4Une clé de répartition. Les trois réseaux d’enseignement seront concernés, mais pas de la même manière. En gros, les fonds existants interviennent actuellement à 100 % pour les bâtiments de la Communauté française et à 60 % pour ceux du réseau officiel subventionné (communes et provinces). Pour le libre, dont les pouvoirs organisateurs sont propriétaires des écoles, ils n’interviennent pas en capital mais garantissent les emprunts et prennent en charge une partie des intérêts. Le PPP prendra en charge 100 % de la redevance pour les bâtiments appartenant à la Communauté, 78,5 % pour ceux du réseau officiel subventionné et 53,5 % pour le libre. Sur les 65 millions de redevance annuelle déjà évoqués, le coût à charge de la Communauté pourrait atteindre jusqu’à 45 millions, selon certains.

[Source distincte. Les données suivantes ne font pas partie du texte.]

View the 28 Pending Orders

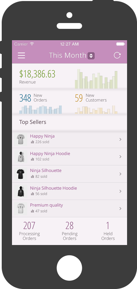point(70,231)
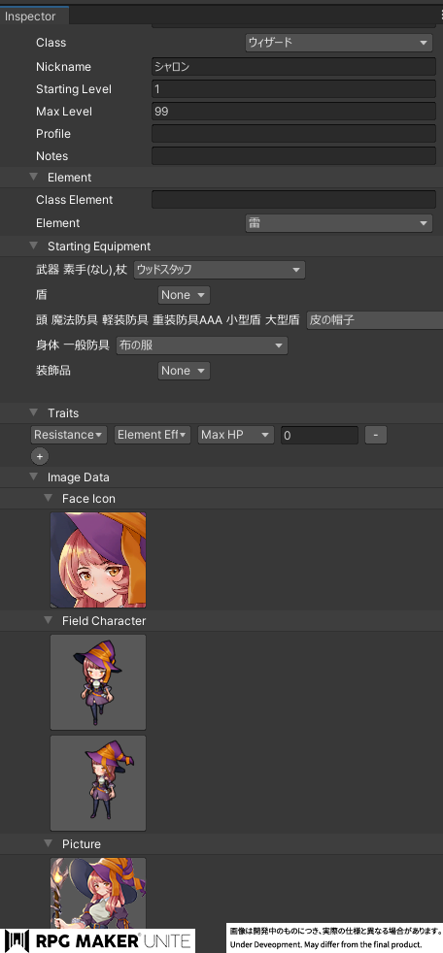Open the weapon dropdown showing ウッドスタッフ

pos(220,270)
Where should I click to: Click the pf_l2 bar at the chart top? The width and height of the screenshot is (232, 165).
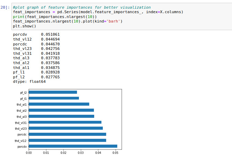point(53,92)
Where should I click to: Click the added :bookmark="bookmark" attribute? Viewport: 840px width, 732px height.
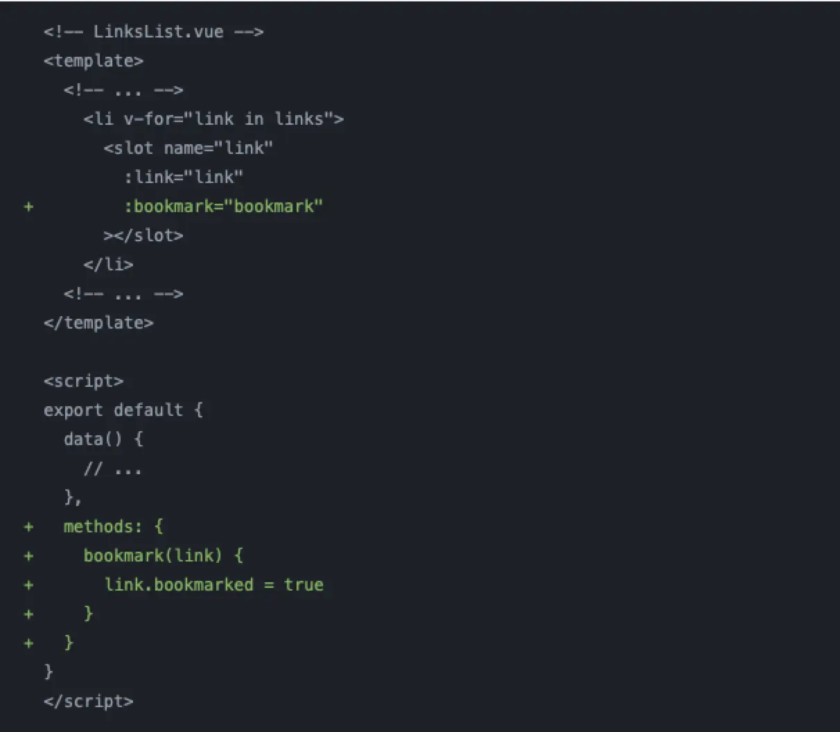pos(223,207)
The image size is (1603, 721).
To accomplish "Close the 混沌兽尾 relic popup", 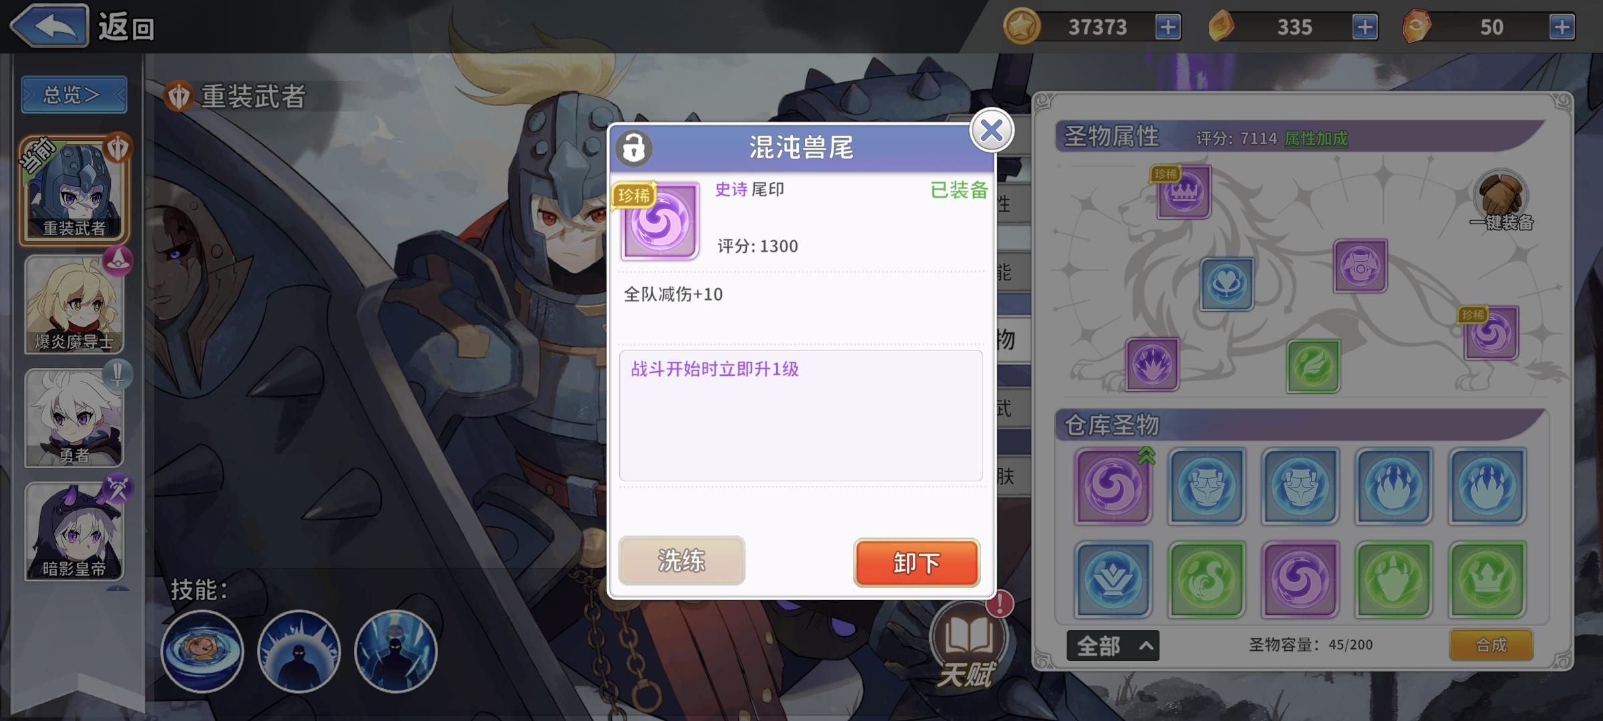I will [991, 130].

5Et les autres bâtiments ? Le PPP sera financé par les fonds des bâtiments existants, dotés par la Communauté. Ceux-ci dépensent actuellement environ 100 millions par an. Un budget supplémentaire de 25 millions d’euros leur sera alloué. Il leur restera donc environ 80 millions pour faire face à toutes les autres demandes qui continueront d’affluer. Le PPP concernant 10 à 15 % des bâtiments, faites le compte : il y aura moins de sous, proportionnellement, pour ceux qui en sont exclus. Ils risquent donc de ne pas voir leurs demandes aboutir plus rapidement. Que du contraire.